In "Loveology," bestselling author John Mark Comer boldly confronts modern relationship chaos with biblical wisdom. What if ancient scripture holds the key to love's deepest mysteries? This controversial guide sparked heated debates on gender roles while becoming required reading in Christian premarital counseling nationwide.
Feel the book through the author's voice
Turn knowledge into engaging, example-rich insights
Capture key ideas in a flash for fast learning
Enjoy the book in a fun and engaging way
At sixty years of marriage, most couples are celebrating with cruises and photo albums. John Mark Comer's grandparents marked theirs in a hospital room. His grandmother was recovering from a brain tumor, and his grandfather sat beside her, embodying a love that refused to quit. This wasn't the fairy tale we see in movies - it was something rawer, more powerful. It was love "as strong as death," the kind that doesn't collapse when the music stops or the lights dim. We've grown up on Disney endings and rom-com formulas, but real love looks more like those weathered hands holding tight through the storm. What if our confusion about relationships isn't because love is complicated, but because we've forgotten what it actually means? We use the word "love" for everything. I love my wife. I love tacos. I love that new series on Netflix. The word has become a junk drawer where we toss every feeling from mild preference to life-altering devotion. This linguistic laziness creates real problems when we try to build lasting relationships on such shaky definitions. Many of us define love as tolerance or intense emotion - something that happens to us rather than something we choose. We "fall" into love like we're tripping over a crack in the sidewalk, which means we can just as easily fall back out. But if marriage is meant to last a lifetime, we need a sturdier foundation than fluctuating feelings. True love looks like Jesus washing feet - both feeling deeply and acting sacrificially. It's making coffee before your partner wakes, listening after exhausting days, showing up when it's inconvenient. Hebrew captures this beautifully with different words: *rayah* for friendship love found in shared laughter, *dod* for passionate physical desire, and *ahava* - the deepest soul-level love that burns like fire and refuses to quit.
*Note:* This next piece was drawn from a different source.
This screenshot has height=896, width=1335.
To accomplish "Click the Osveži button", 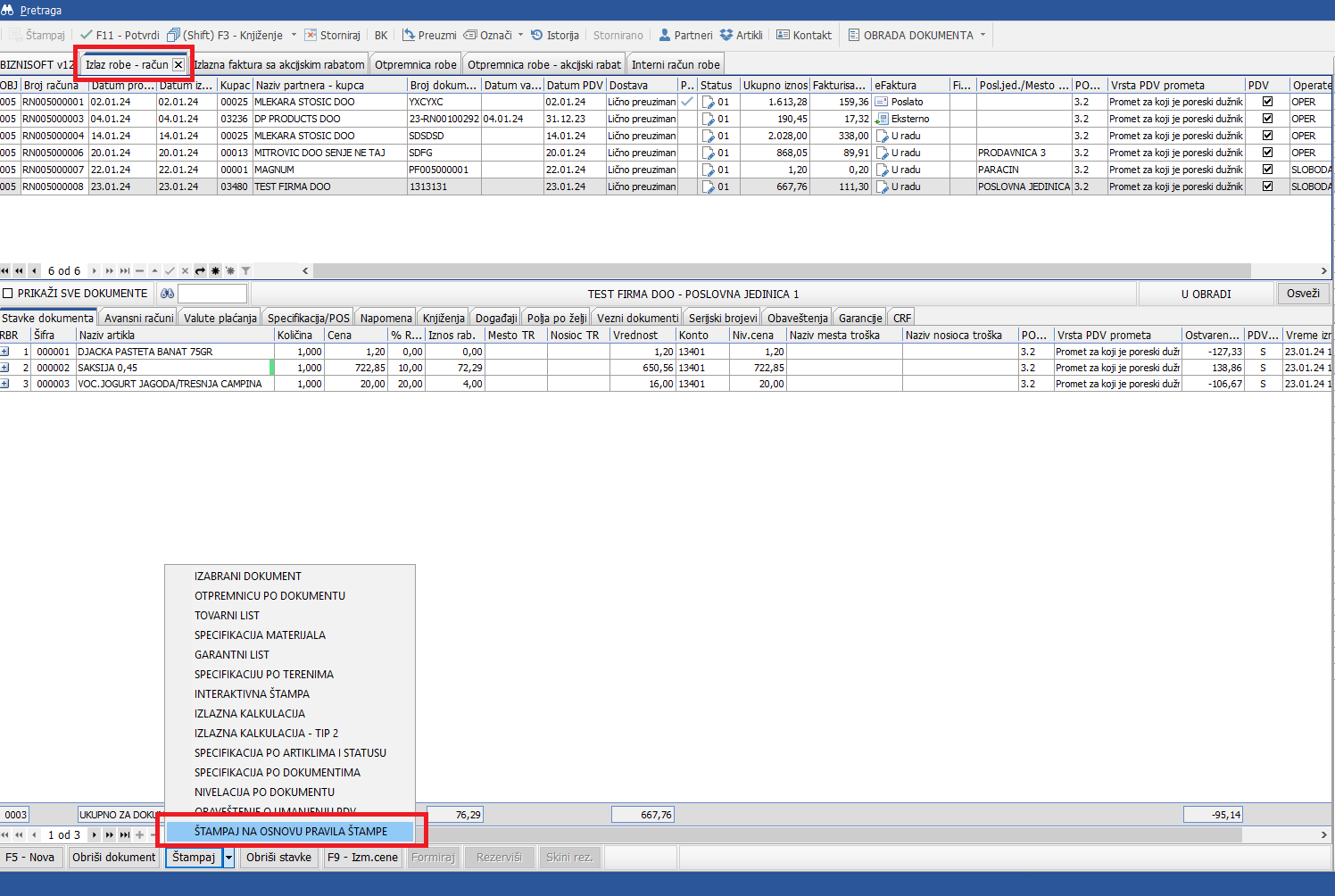I will pyautogui.click(x=1303, y=294).
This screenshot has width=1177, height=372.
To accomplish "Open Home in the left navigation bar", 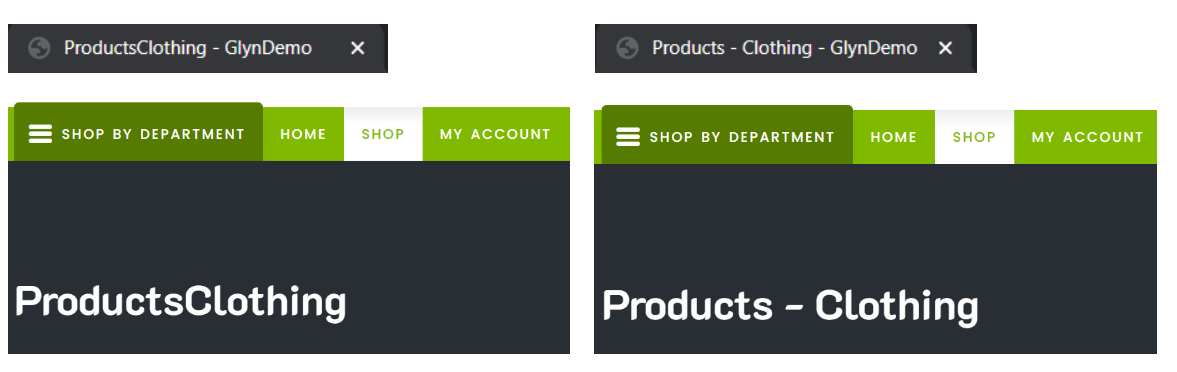I will click(303, 134).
Walking Jerusalem's Via Dolorosa, tracing Jesus's final steps to crucifixion, the weight of cross-shaped love becomes tangible. Each ancient stone testifies that love costs something. This is the only kind strong enough to carry a relationship through decades of sleepless nights with sick children, financial anxiety, career upheavals, and aging parents. My wife and I discover this daily - that love's difficulty and beauty are inseparable, like resurrection following death.
Break down key ideas from Loveology into bite-sized takeaways to understand how innovative teams create, collaborate, and grow.
Distill Loveology into rapid-fire memory cues that highlight Pixar’s principles of candor, teamwork, and creative resilience.

Experience Loveology through vivid storytelling that turns Pixar’s innovation lessons into moments you’ll remember and apply.
Ask anything, pick the voice, and co-create insights that truly resonate with you.

From Columbia University alumni built in San Francisco

Get the Loveology summary as a free PDF or EPUB. Print it or read offline anytime.